|Climate/Terrain:||Tropical and subtropical/Forests|
|No. of Attacks:||1|
|Damage/Attack:||By weapon (1-8 usually)|
|Size:||M (5’ tall)|
Beastmen resemble short, slender humans, except for the fine layer of dark green or olive colored fur that covers their bodies. Underneath this is an inner coat of coarse black fur. As a beastman moves about, his body instinctively causes portions of the black fur to become erect, like the hair on a cats back when it is frightened. By so doing, the beastman creates a pattern of stripes or spots that enables him to blend in with the hues and shadows of the forest around him. Because of this unique ability, beastmen seldom wear clothing or ornamentation of any sort.
The beastman language is very intricate, involving spoken elements, hand and body gestures, and changes in the patterns on the speaker’s fur. While other races can learn the spoken and gestural portions of the language, they are unable to reproduce the color changes. Thus outsiders can speak in only the simplest terms.
Combat: The beastman’s unusual ability to camouflage himself in the forest makes him a dangerous hunter or adversary. When he chooses to remain undetected, a beastman can hide in shadows with a 90% chance of success. This ability works only in places where the beastman’s dark green and black coloration blends with the foliage. When he attacks an opponent who is not aware of his presence, the opponent suffers a -6 penalty to his surprise roll.
Although beastmen generally seek to avoid combat (or even contact) with outsiders, they certainly defend themselves and their tribes. When they engage in combat, their ability to camouflage themselves and their natural magic resistance make them dangerous opponents. In combat, beastmen employ a variety of spears, stone axes or knives, bolas, and blowguns. They create a special toxin for use in their blow gun darts – a weak form of class F poison (those who fail their saving throws vs. poison die in 2d4 rounds). Although just as lethal as other class F poisons, all saving throws made to resist its effects gain a +4 bonus.
Sometimes beastmen take opponents prisoner rather than kill them. In these cases, a large, weighted net woven from vines and creepers is dropped from above. Prisoners taken with such a net are often stripped of all possessions and then released far from the tribe. If, however, they are judged to be a threat even after this is done, they are put to a painless death.

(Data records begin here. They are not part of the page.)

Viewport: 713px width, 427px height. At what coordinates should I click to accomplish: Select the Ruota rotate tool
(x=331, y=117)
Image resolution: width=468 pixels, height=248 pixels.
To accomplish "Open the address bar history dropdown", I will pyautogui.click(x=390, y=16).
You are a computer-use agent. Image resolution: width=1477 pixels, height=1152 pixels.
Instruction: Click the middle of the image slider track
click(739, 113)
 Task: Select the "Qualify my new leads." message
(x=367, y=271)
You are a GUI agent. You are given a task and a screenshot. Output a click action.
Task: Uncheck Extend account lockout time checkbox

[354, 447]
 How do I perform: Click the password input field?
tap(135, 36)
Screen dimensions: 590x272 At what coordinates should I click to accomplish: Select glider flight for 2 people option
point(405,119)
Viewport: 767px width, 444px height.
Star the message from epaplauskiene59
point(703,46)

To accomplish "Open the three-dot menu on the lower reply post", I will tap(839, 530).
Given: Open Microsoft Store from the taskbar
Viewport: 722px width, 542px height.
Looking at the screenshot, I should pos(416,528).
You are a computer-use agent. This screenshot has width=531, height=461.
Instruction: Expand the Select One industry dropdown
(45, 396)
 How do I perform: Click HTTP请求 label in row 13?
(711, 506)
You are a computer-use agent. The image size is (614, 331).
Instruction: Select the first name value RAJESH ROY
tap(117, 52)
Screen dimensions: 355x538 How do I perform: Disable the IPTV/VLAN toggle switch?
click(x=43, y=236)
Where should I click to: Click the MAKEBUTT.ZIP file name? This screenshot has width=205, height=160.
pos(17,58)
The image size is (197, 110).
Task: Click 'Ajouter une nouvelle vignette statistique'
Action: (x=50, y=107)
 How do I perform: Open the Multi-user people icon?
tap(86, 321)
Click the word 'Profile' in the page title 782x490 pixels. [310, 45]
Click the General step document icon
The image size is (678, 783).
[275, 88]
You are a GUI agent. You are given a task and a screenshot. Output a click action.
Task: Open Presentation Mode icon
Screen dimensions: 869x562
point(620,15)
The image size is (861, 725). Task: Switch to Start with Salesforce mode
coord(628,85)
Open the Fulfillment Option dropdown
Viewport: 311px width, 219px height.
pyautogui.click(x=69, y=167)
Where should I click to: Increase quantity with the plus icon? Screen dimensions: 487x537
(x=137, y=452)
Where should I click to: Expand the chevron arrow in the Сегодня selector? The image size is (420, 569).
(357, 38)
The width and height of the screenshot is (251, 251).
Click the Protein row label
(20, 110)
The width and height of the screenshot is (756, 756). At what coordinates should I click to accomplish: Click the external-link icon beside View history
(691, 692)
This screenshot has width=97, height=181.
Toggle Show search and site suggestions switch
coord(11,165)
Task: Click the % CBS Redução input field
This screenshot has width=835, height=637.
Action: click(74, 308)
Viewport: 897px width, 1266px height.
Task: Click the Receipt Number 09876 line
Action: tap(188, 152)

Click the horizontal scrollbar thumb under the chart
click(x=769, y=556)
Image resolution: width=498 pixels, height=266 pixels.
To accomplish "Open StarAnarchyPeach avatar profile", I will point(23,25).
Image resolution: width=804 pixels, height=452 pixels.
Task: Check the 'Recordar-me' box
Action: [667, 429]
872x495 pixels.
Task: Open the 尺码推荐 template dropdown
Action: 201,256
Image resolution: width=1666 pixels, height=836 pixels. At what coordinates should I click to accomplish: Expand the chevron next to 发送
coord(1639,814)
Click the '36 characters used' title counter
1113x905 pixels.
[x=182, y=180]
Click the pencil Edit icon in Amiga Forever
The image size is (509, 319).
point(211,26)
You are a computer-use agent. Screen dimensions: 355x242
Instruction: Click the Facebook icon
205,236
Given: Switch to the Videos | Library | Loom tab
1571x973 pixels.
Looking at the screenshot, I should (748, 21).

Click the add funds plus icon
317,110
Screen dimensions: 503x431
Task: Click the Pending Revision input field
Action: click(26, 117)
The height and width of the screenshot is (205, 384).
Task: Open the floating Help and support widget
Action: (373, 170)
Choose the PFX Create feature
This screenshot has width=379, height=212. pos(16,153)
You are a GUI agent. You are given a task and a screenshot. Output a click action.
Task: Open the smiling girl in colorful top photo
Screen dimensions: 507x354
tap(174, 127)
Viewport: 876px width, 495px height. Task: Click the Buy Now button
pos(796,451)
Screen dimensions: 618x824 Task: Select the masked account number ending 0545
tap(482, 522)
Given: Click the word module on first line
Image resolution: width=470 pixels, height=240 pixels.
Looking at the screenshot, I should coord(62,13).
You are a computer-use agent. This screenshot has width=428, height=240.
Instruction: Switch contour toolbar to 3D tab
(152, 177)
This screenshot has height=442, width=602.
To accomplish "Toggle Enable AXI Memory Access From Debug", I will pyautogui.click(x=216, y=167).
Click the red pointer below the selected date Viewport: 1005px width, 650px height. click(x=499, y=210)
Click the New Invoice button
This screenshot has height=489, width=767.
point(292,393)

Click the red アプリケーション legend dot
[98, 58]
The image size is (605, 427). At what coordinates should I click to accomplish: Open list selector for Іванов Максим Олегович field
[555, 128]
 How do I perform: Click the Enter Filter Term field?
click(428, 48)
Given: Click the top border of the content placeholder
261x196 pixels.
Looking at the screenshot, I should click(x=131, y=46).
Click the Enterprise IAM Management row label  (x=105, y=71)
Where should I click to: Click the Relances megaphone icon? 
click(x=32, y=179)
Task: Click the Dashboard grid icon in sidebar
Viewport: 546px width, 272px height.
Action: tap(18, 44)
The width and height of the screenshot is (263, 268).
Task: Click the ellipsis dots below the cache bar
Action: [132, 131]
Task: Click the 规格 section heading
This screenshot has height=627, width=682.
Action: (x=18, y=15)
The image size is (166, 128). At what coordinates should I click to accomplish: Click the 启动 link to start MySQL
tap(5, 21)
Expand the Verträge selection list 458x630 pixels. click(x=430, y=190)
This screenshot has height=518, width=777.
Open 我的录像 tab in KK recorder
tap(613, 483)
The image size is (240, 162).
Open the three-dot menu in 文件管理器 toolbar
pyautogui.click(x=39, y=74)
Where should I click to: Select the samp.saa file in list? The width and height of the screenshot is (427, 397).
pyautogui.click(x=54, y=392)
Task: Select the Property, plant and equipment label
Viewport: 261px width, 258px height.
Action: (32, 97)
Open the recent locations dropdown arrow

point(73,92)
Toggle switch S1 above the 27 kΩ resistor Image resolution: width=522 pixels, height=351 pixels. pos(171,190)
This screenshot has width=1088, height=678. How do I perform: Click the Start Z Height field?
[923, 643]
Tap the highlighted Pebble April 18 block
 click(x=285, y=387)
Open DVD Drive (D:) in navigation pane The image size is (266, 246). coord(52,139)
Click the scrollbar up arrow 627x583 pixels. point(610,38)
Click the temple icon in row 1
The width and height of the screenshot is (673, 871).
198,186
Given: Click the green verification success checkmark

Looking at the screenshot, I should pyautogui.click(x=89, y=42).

Habitat/Society: Each beastman tribe consists of between 40 and 60 individuals, though most encounters occur with hunting parties of 1d6 +4 individuals. Each tribe is lead by a chief who is not elected or appointed, but simply adopts the leadership roll as needed. A tribe’s chief varies from one day to the next, as the situation warrants. For example, if the tribe is at war, the chief is the best warrior. In cases where one or more individuals are suited to the task, a competition of some sort decides the leader. It is not considered an honor to be the chief of the tribe, it is just a duty that many are called upon to carry out from time to time. Likewise, there is no shame in never being a chief, or in losing a competition for the leadership spot.
Beastman culture does not discriminate against either sex. The only exception to this rule are pregnant women who, because of their importance to the future of the tribe, are treated with reverence and excused from all heavy activity. Young are raised by the community as a whole. Ten percent of any tribe are young (10%-80% mature).
Beastmen live in houses woven from the living branches of the forest’s treetops. Each such shelter provides a home for 1d4+2 adults of mixed gender who have a form of group marriage. In addition, there may be one or two children in the house.
Beastmen do not believe in magic, ghosts, spirits, or the supernatural. If they cannot see, hear, or touch something, then it does not exist. There are many who say that this is because of the beastmen’s innate magic resistance. On the other hand, there are those who feel that the reverse is true; that this disbelief grants the beastmen their immunity to spells.
Ecology: Beastmen are skillful hunters, well adapted to survival in their forests. They are hunted by only the most cunning and powerful creatures. Although they are omnivores and gather fruits and nuts to eat, they practice no form of agriculture.
Beastmen have little that other cultures consider worth trading for. As their culture is self-sustaining, they have no need of or desire for outside trade.